START PROVIDED RECORDS
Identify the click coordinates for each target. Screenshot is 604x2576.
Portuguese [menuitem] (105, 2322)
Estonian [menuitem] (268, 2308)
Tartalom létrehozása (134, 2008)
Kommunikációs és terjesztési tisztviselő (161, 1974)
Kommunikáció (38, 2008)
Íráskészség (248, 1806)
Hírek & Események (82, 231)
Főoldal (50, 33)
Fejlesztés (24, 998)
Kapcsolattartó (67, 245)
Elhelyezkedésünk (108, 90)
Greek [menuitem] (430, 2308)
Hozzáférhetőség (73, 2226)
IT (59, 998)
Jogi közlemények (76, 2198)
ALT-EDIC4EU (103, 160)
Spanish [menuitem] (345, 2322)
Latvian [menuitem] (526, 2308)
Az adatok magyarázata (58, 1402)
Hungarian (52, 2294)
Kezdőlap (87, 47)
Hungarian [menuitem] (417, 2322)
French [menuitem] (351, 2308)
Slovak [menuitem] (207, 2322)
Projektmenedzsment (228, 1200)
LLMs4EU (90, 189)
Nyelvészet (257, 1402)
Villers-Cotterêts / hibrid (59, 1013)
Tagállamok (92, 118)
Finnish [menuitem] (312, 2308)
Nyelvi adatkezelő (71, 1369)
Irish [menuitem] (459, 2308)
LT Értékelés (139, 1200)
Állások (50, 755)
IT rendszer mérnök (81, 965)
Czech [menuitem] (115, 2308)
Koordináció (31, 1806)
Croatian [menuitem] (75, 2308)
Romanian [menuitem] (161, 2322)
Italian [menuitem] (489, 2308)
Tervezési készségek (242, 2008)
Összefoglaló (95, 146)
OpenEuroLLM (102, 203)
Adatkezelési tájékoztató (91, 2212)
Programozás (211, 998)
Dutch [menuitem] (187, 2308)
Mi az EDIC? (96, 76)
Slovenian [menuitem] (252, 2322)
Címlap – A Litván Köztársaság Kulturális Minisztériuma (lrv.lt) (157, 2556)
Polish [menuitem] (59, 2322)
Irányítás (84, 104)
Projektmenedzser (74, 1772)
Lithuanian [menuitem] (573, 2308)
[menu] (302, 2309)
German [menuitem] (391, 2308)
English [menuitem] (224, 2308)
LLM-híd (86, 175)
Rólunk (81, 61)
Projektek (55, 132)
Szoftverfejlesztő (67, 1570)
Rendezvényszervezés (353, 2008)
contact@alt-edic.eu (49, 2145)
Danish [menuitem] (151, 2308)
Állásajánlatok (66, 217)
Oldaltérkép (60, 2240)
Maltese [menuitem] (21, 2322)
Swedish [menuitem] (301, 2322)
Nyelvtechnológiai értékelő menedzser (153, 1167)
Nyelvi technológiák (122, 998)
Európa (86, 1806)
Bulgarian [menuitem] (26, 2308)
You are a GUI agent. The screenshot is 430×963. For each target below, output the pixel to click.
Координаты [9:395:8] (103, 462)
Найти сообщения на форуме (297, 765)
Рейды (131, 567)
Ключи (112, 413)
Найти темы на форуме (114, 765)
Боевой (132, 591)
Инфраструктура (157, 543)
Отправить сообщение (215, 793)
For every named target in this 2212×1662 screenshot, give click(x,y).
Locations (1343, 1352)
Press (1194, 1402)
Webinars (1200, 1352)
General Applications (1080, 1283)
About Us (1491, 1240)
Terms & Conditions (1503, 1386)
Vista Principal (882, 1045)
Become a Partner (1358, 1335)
END PROVIDED RECORDS
EXERCISE DIRECTIONS:
With nothing added or left out, print the data again.

RESULT OF THE TASK:
Identify the click coordinates for each target. Screenshot is 604x2576.
Portuguese [menuitem] (105, 2322)
Estonian [menuitem] (268, 2308)
Tartalom létrehozása (134, 2008)
Kommunikációs és terjesztési tisztviselő (161, 1974)
Kommunikáció (38, 2008)
Íráskészség (248, 1806)
Hírek & Események (82, 231)
Főoldal (50, 33)
Fejlesztés (24, 998)
Kapcsolattartó (67, 245)
Elhelyezkedésünk (108, 90)
Greek [menuitem] (430, 2308)
Hozzáférhetőség (73, 2226)
IT (59, 998)
Jogi közlemények (76, 2198)
ALT-EDIC4EU (103, 160)
Spanish [menuitem] (345, 2322)
Latvian [menuitem] (526, 2308)
Az adatok magyarázata (58, 1402)
Hungarian (52, 2294)
Kezdőlap (87, 47)
Hungarian [menuitem] (417, 2322)
French [menuitem] (351, 2308)
Slovak [menuitem] (207, 2322)
Projektmenedzsment (228, 1200)
LLMs4EU (90, 189)
Nyelvészet (257, 1402)
Villers-Cotterêts / hibrid (59, 1013)
Tagállamok (92, 118)
Finnish [menuitem] (312, 2308)
Nyelvi adatkezelő (71, 1369)
Irish [menuitem] (459, 2308)
LT Értékelés (139, 1200)
Állások (50, 755)
IT rendszer mérnök (81, 965)
Czech [menuitem] (115, 2308)
Koordináció (31, 1806)
Croatian [menuitem] (75, 2308)
Romanian [menuitem] (161, 2322)
Italian [menuitem] (489, 2308)
Tervezési készségek (242, 2008)
Összefoglaló (95, 146)
OpenEuroLLM (102, 203)
Adatkezelési tájékoztató (91, 2212)
Programozás (211, 998)
Dutch [menuitem] (187, 2308)
Mi az EDIC? (96, 76)
Slovenian [menuitem] (252, 2322)
Címlap – A Litván Köztársaság Kulturális Minisztériuma (lrv.lt) (157, 2556)
Polish [menuitem] (59, 2322)
Irányítás (84, 104)
Projektmenedzser (74, 1772)
Lithuanian [menuitem] (573, 2308)
[menu] (302, 2309)
German [menuitem] (391, 2308)
English [menuitem] (224, 2308)
LLM-híd (86, 175)
Rólunk (81, 61)
Projektek (55, 132)
Szoftverfejlesztő (67, 1570)
Rendezvényszervezés (353, 2008)
contact@alt-edic.eu (49, 2145)
Danish [menuitem] (151, 2308)
Állásajánlatok (66, 217)
Oldaltérkép (60, 2240)
Maltese [menuitem] (21, 2322)
Swedish [menuitem] (301, 2322)
Nyelvtechnológiai értékelő menedzser (153, 1167)
Nyelvi technológiák (122, 998)
Európa (86, 1806)
Bulgarian [menuitem] (26, 2308)
You are a GUI agent. The screenshot is 430×963. For each target below, output the pixel to click.
Координаты [9:395:8] (103, 462)
Найти сообщения на форуме (297, 765)
Рейды (131, 567)
Ключи (112, 413)
Найти темы на форуме (114, 765)
Боевой (132, 591)
Инфраструктура (157, 543)
Отправить сообщение (215, 793)
For every named target in this 2212×1662 screenshot, give click(x,y).
Locations (1343, 1352)
Press (1194, 1402)
Webinars (1200, 1352)
General Applications (1080, 1283)
About Us (1491, 1240)
Terms & Conditions (1503, 1386)
Vista Principal (882, 1045)
Become a Partner (1358, 1335)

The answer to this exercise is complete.